The gap is usually referred to current account deficit and is broadly defined as the sum of the balance of trade (exports minus imports), net factor income such as interest and dividends, and net transfer payments such as foreign aid.
As at end of April 2017 Kenya posted a current account deficit of $4.55 billion (Sh460 billion), showing that we are spending more on imports than the revenue we receive from exports causing the shilling to depreciate. This deficit has however been a constant feature of the Kenyan economy due to the limited export base.
One positive thing is that the deficit has fallen to single digits as a proportion of the national income from the double-digit levels in times of huge shilling volatility in 2015 and 2011.
The IMF has been warning countries of the risk of huge current account deficits noting it can lead to private financing withdrawing. The global money lender is normally called upon by countries experiencing financial distress especially in times of huge currency depreciation.

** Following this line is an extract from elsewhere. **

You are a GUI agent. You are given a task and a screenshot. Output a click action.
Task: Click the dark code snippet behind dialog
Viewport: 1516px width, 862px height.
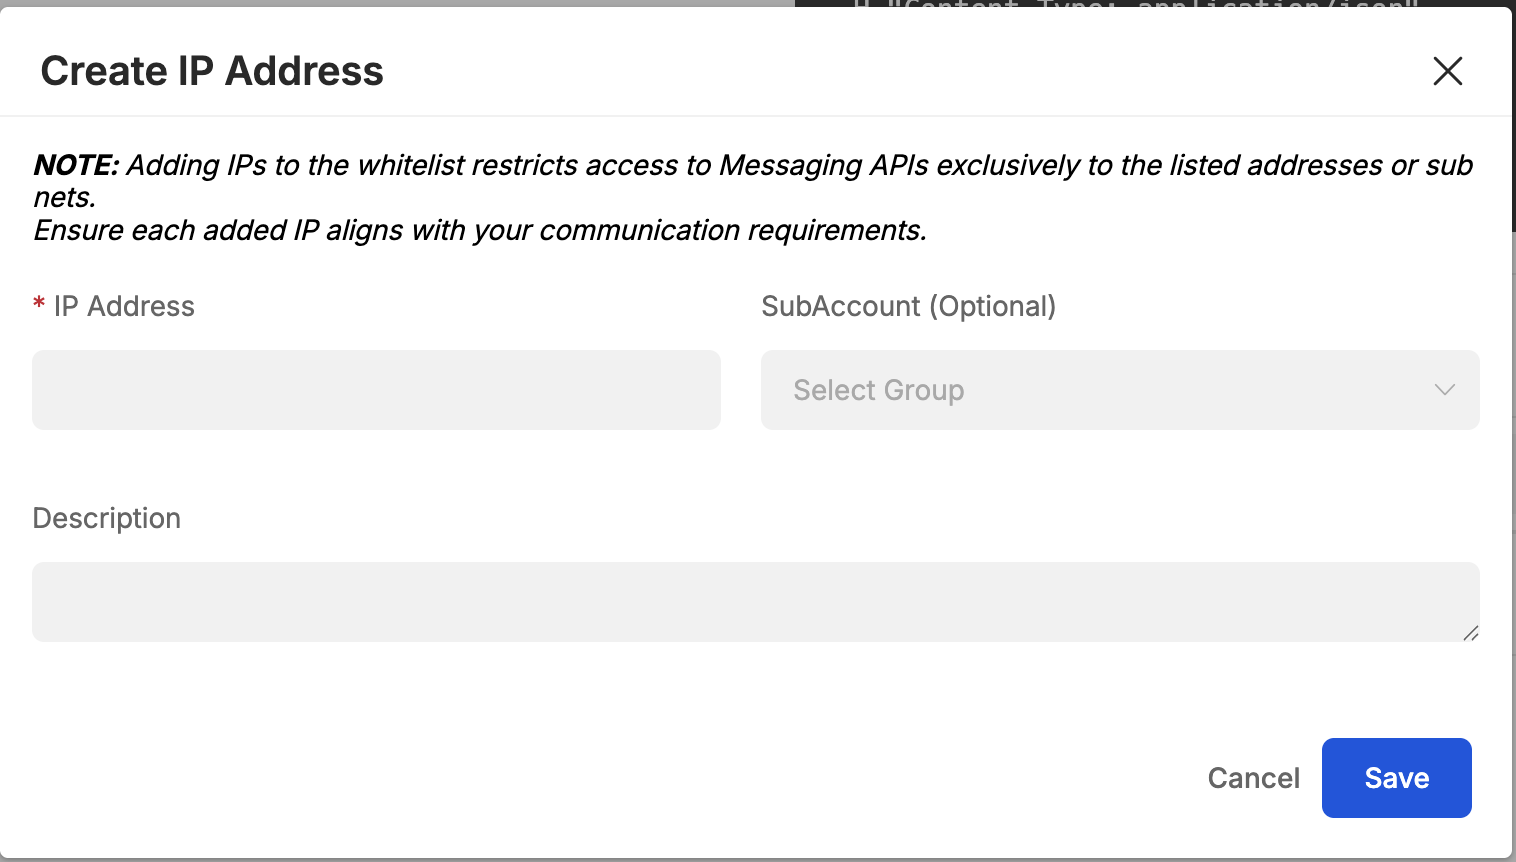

“(Big deficits) can be highly disruptive because private consumption, investment, and government expenditure must be curtailed abruptly when foreign financing is no longer available and, indeed, a country is forced to run large surpluses to repay in short order what it borrowed in the past.
This suggests that—regardless of why a country has a current account deficit (and even if the deficit reflects desirable underlying trends)—large and persistent deficits call for caution, lest a country experience an abrupt and painful reversal of financing,” the IMF research department says in one of its publications.
Early this year, the IMF noted that Kenya’s current account improved last year.
“The current account deficit has continued to narrow in 2016, with the 12-month current account deficit falling to 5.2 per cent of GDP in September (compared to a projected eight per cent for the year as a whole under the programme.”
The National Treasury promised to go easy on overall spending as part of reducing imports—given that the state is the largest importer - to keep the current account deficit stable.
“Continuing fiscal consolidation over the medium term to reduce the burden on monetary policy in demand management, maintain public debt sustainability, and support a reduction in the current account deficit while protecting high-priority public investment and social spending,” said National Treasury Secretary Henry Rotich in response to IMF review.
The other outcome of BD research is that the local unit weakness increases with the rise in external debt. The co-efficient of correlation between the two is 0.8, indicating that the two move nearly in lock step. From the data, Kenya’s foreign debt has been rising to stand at about Sh2 trillion, which is about half of the total public debt.
Servicing of external debt is done in US dollars and mostly by revenue from exports. A high level of external debt means more revenue from exports will be used to service the external debt.
“(IMF) staff urges the authorities to resolutely implement their fiscal strategy to maintain public debt sustainability and support inclusive growth,” warned the Kenyan government early this year. The link between the value of the currency and inflation is slightly weaker for inflation with the co-efficient at 0.7.
In relation to interest rates, the correlation is weak at only 0.3, meaning that a unit upward change in the rate only relates to 0.3 units of similar change in the value of the currency. That means that upward changes in interest rates have not affected the value of the currency in the past 10 years in any major way.
If this were to be applied to policy, it would mean that major actors in the economy would need to reduce imports and debt to reduce volatility of the currency. Given that government is the single largest spender or consumer in the economy, it would mean it reduces imports and public debt.
In recent years, the shilling has been weakest in September 2015 when it reached 106.15 units to the dollar and in October 2011 when it hit nearly 107 to the greenback. But 10 years ago, it was not even Sh70 to the dollar.
Political stability or instability, though difficult to measure, also affects currency as a country with a high risk of political turmoil is less attractive to foreign investors. As a result, limited foreign capital flows can lead to depreciation in the value of the currency.